On April 21, 2016, the Forum served the Complaint and all Annexes, including a Written Notice of the Complaint, setting a deadline of May 16, 2016 by which Respondent could file a Response to the Complaint, via e-mail to all entities and persons listed on Respondent’s registration as technical, administrative, and billing contacts, and to email@example.com, firstname.lastname@example.org. Also on April 21, 2016, the Written Notice of the Complaint, notifying Respondent of the e-mail addresses served and the deadline for a Response, was transmitted to Respondent via post and fax, to all entities and persons listed on Respondent’s registration as technical, administrative and billing contacts.
A timely Response was received and determined to be complete on May 16, 2016.
On May 20, 2016, pursuant to Complainant's request to have the dispute decided by a single-member Panel, the Forum appointed Antonina Pakharenko-Anderson as Panelist.
Having reviewed the communications records, the Administrative Panel (the "Panel") finds that the Forum has discharged its responsibility under Paragraph 2(a) of the Rules for Uniform Domain Name Dispute Resolution Policy (the "Rules") "to employ reasonably available means calculated to achieve actual notice to Respondent" through submission of Electronic and Written Notices, as defined in Rule 1 and Rule 2.
Complainant requests that the domain names be transferred from Respondent to Complainant.
Policy ¶ 4(a)(i)
Complainant has rights in the STRECHCORDZ mark through its registration with the United States Patent and Trademark Office (“USPTO”) (Reg. No. 2,518,491, registered December 11, 2001). Respondent’s <stretchcordz.com> and <1stretchcordz.com> domain names are confusingly similar to the STRECHCORDZ mark because they each contain the mark, along with an additional letter “t,” while the <1stretchcordz.com> domain also contains the number “1.”
Policy ¶ 4(a)(ii)
Respondent is not commonly known by the <stretchcordz.com> and <1stretchcordz.com> domain names. Respondent fails to provide a bona fide offering of goods or services or a legitimate noncommercial or fair use because each domain name redirects to Respondent’s own website.
Policy ¶ 4(a)(iii)
Respondent uses the <stretchcordz.com> and <1stretchcordz.com> domain names in bad faith because each domain name redirects to Respondent’s own website.
Policy ¶ 4(a)(i)
The <stretchcordz.com> and <1stretchcordz.com> domain names are composed of generic terms.
Policy ¶ 4(a)(ii)
Complainant has failed to establish a prima facie case sufficient to satisfy Policy ¶ 4(a)(ii). The <stretchcordz.com> and <1stretchcordz.com> domain names are composed of generic terms. The <stretchcordz.com> and <1stretchcordz.com> domain names are used as part of a legitimate marketing strategy to drive traffic to Respondent’s business offering equipment related to competitive swimming.
Policy ¶ 4(a)(iii)
Complainant has failed to make specific allegations of bad faith registration or use. Respondent registered the <stretchcordz.com> and <1stretchcordz.com> domain names without knowledge in Complainant’s rights in the STRECHCORDZ mark, and with no intent to create confusion, but rather in order to register domains made of generic terms.

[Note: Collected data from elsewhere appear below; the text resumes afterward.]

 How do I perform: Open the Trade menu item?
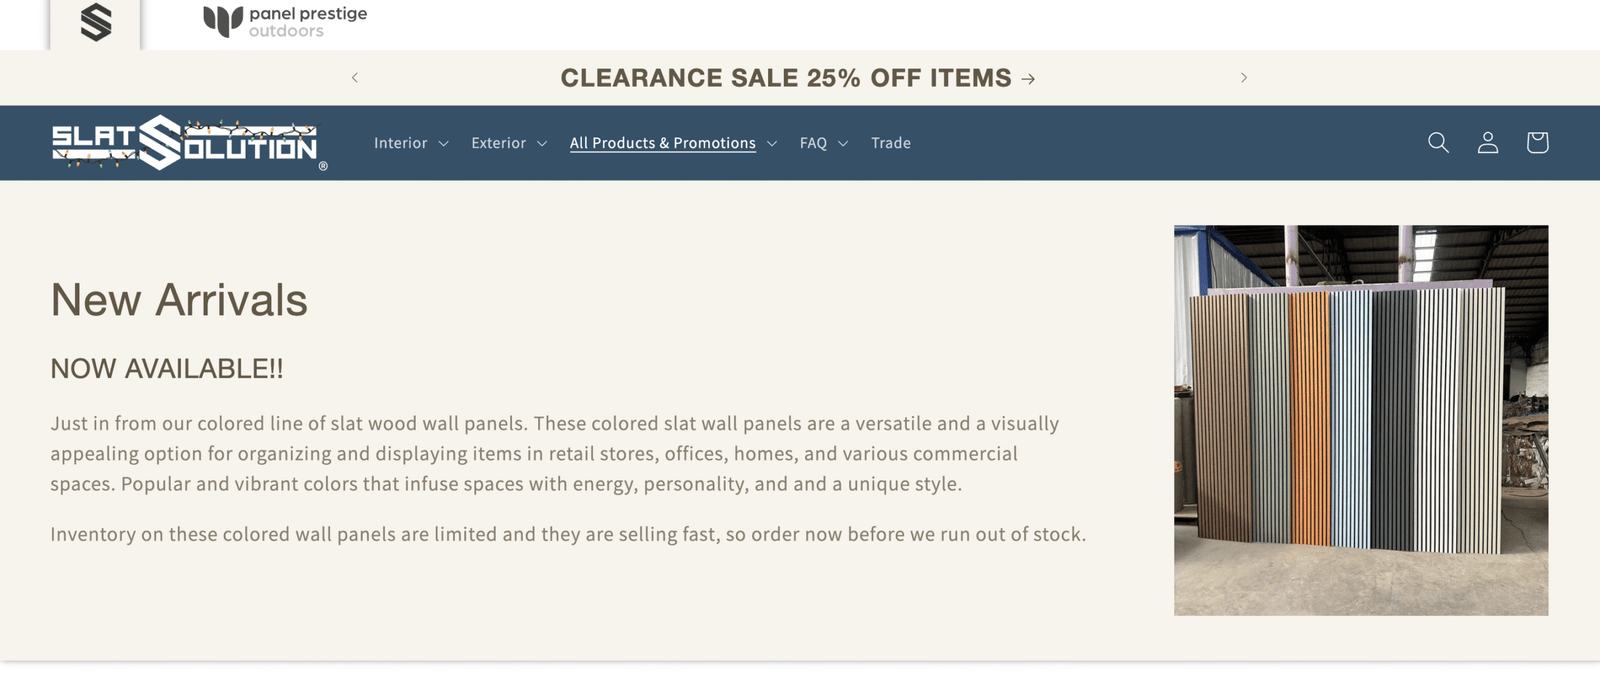click(x=890, y=143)
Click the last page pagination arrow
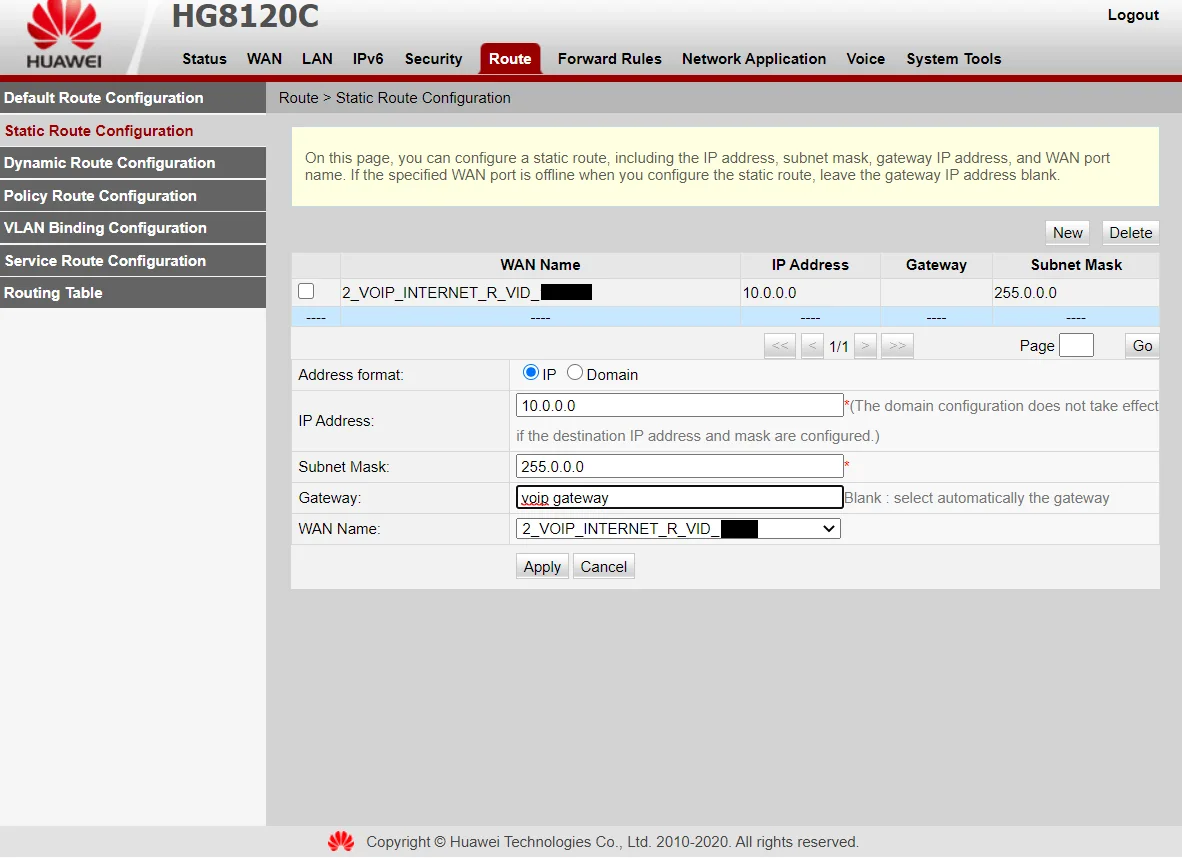The width and height of the screenshot is (1182, 858). [896, 345]
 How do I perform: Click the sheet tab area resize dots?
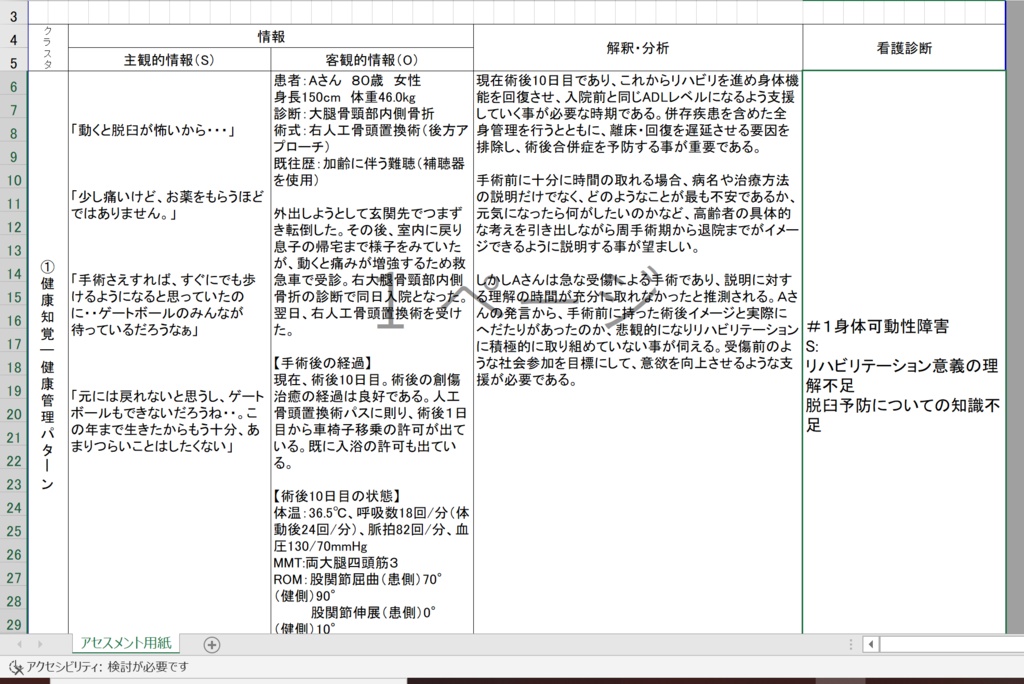tap(850, 646)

Complainant is the holder of the US Trademark registration no. 2,518,491 STRECHCORDZ, registered on December 11, 2001 and used for manually operated equipment.

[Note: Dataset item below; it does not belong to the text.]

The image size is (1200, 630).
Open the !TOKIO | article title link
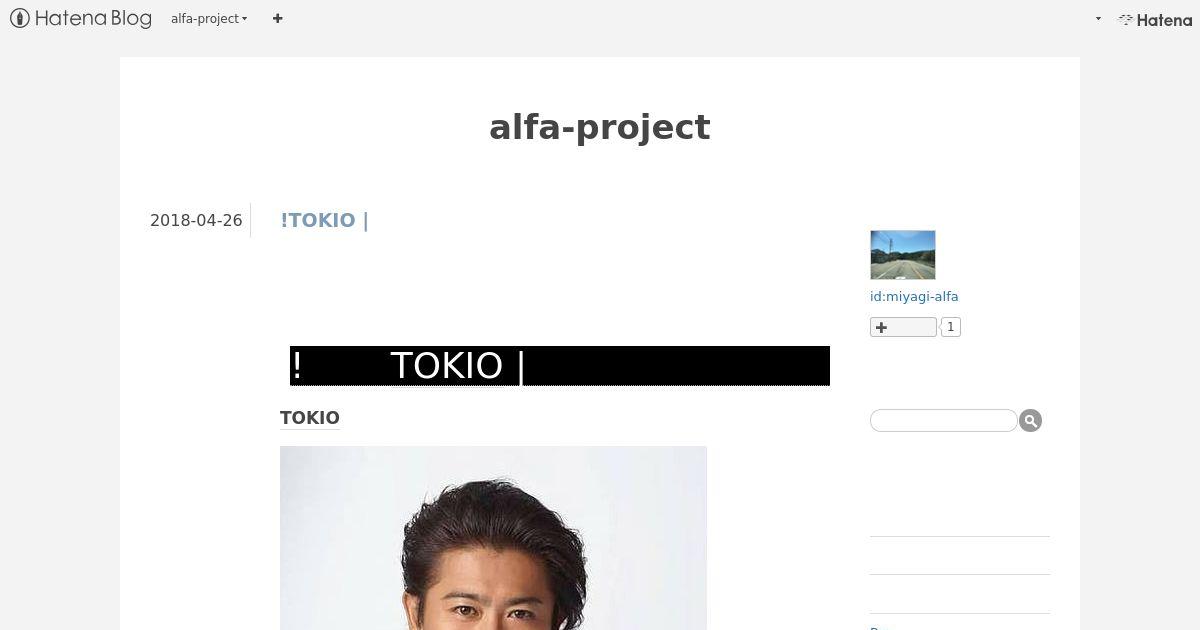point(325,220)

Respondent registered the disputed domain names on December 10, 2012 and December 13, 2014, respectively.
The <stretchcordz.com> and <1stretchcordz.com> redirect to Respondent’s website offering its stretch band product line.
Respondent has registered a number of domain names consisting of generic terms, some with alternative spelling.
The Panel believes that the present dispute constitutes a trademark dispute, which is outside the scope of the UDRP, and thus has to be resolved in another forum such as a court of mutual jurisdiction or before the USPTO.
Respondent has notified the Forum of his Petition for Cancellation of Complainant’s U.S. Trademark Reg. No. 2,518,491 for the trademark STRECHCORDZ, filed with the Trademark Trial and Appeal Board (TTAB) of the United States Patent and Trademark Office (USPTO) on grounds of genericness.
Therefore, Respondent asserts that this dispute is not suited for resolution under the UDRP Policy because it involves "the resolution of a legitimate trademark dispute outside the scope of the Policy.”
If it had been only for the sole fact that a petition for cancellation was filed with the TTAB, bearing in mind that it was brought after the initiation of the present proceedings, the Panel might have decided to proceed with reviewing the case under the Policy, as long as Complainant asserted that the acquisition and use of the domain names subject to this dispute were made in bad faith.
However, the Panel believes that in the present case the existence of rights and/or legitimate interests turns on resolution of a legitimate trademark dispute.
The Panel also recognizes that this proceeding may hinge upon the resolution of Respondent’s petition to the TTAB.
In fact, there is more at stake in this dispute, particularly:
- the validity of rights and/or legitimate interests, and thus the issue of possible trademark infringement.; and
- conflict between legitimate interests of two fair users. Basically, Complainant as a holder of registered trademarks, who has been fairly using its marks for an extended period of time, challenges the disputed domain name which is confusingly similar to its marks and, at the same time, consists of generic terms. There is no doubt as to the generic nature of the words “stretch cordz”, even in view of the alternative spelling of the last letter in the word “cords”. Neither Complainant, nor Respondent are the “authors of this alternative form of spelling” widely used in commerce.
Previous Panels, which indicated that legitimate disputes should be decided by the courts, often referred to the 30 April 1999 Final Report of the WIPO Internet Domain Name Process, which formed the basis for the ICANN Policy (available online at:http://www.wipo.int/amc/en/processes/process1/report/index.html ), particularly its paragraph 135, which reads:
“…(i) First, the scope of the procedure is limited so that it is available only in respect of deliberate, bad faith, abusive, domain name registrations or “cybersquatting” and is not applicable to disputes between parties with competing rights acting in good faith.”
Respectively, previous Panels have chosen to dismiss UDRP complaints which centered upon legitimate trademark disputes. See, e.g., Abbott Labs. v. Patel, FA 740337 (Forum Aug. 15, 2006) (holding that assertions of trademark infringement are “entirely misplaced and totally inappropriate for resolution” in a domain name dispute proceeding because the UDRP Policy applies only to abusive cybersquatting and nothing else); see also Stevenson Indus., Inc. v. CPAP-PRO Online, FA 105778 (Forum Apr. 25, 2002) (“If the existence of [rights or legitimate interests] turns on resolution of a legitimate trademark dispute, then Respondent must prevail, because such disputes are beyond the scope of this proceeding.”).
Having found the present dispute not to be appropriately resolved under the UDRP Policy, the Panel concludes that relief shall be DENIED and the Complaint DISMISSED.